The Myth Of the Grand Unified UX Metric
by Jared M. Spool
In 2003, The Harvard Business Review published an article by a consultant named Fred Reichheld, called The One Number You Need to Grow. In this article, Fred described how asking a single question, on a numeric scale, could predict customer loyalty and, subsequently, business success. He called his measure the Net Promoter Score (NPS).
Though lots of businesses still use it, it turns out that the Net Promoter Score doesn’t predict either loyalty or business success. By itself, the score proves to not be any more useful than following the horoscope in the daily newspaper.
Other measures have tried desperately to fill the void left by NPS. The System Usability Score (SUS), Customer Satisfaction (CSAT), and others all try to deliver a single number to tell us how we’re doing. None of them are any better than NPS.
No single metric will tell us how we’re doing.
The theory of a grand unified metric goes like this: By benchmarking competing companies on this single metric, we can get a relative idea of who is delivering the best experience for customers. Organizations pay consultants big bucks to get their products and services measured. The consultants deliver reports around a unified measurement, which companies review with a fine-tooth comb. They seek any indication on how they could boost their score, hoping to someday be in the lead.
Boosting a consultant-provided score seems like a great goal, until you realize it has no relationship to the experience the organization delivers to its customers and users. Improving the score becomes a game. A game not related to the important things that make the organization competitive in the market. Unlocking the secret to improving the score will not unlock a better user experience.
Unfortunately, the theory that a grand unified metric can tell us how well our products and services are doing is just a myth. No such metric actually exists.
There are many ways to measure success.
Imagine a bakery. It could sell the tastiest cupcakes and pastries. Or it could be the cheapest bakery in town. Or it could have the best atmosphere for a relaxing meetup with a friend or two.
It’s unlikely it would be all three. Why should it? There’s plenty of business for bakeries of all types.
The bakery owner striving to have the best atmosphere shouldn’t use the same measurement of success as a baker trying to offer the cheapest baked goods. The metric the bakery owner should use needs to be specific to the goals of the business, not generic across all businesses.
Every product and service experience needs unique metrics.
Organizations should strive to be different from their competitors. They work hard to offer the best value for their customers.
But that value is unique to that organization. It’s ironic when organizations—working hard to create their unique value proposition—want to have a common measure to rank themselves against their competition.
If their proposition is indeed unique, then so is their competitors’. Everyone is striving to end up in a different place. Using a single metric to determine who is the best would require every value proposition be identical, not different.
We need metrics that are unique to our own value proposition. We need to remember why our product or service makes the world a better place.

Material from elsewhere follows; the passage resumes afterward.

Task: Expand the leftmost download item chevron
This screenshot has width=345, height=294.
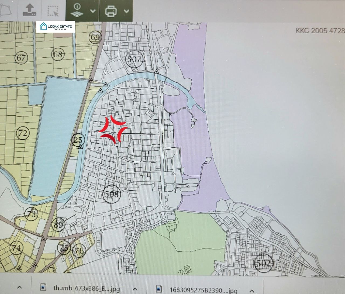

Then, using that as a basis, we create UX Success Metrics.
Measuring our success will require that we strengthen our UX research game. We’ll need more sophisticated techniques for connecting the improvements we make in our designs to improvement in the business. We’ll do this by translating our findings into the language that our executives speak.
We can measure our improvement, but we need to do it on our terms. We shouldn’t try to divine what these consultant-driven metrics packages pretend to tell us. We should drive our organizations by what it really means to deliver well-designed products and services.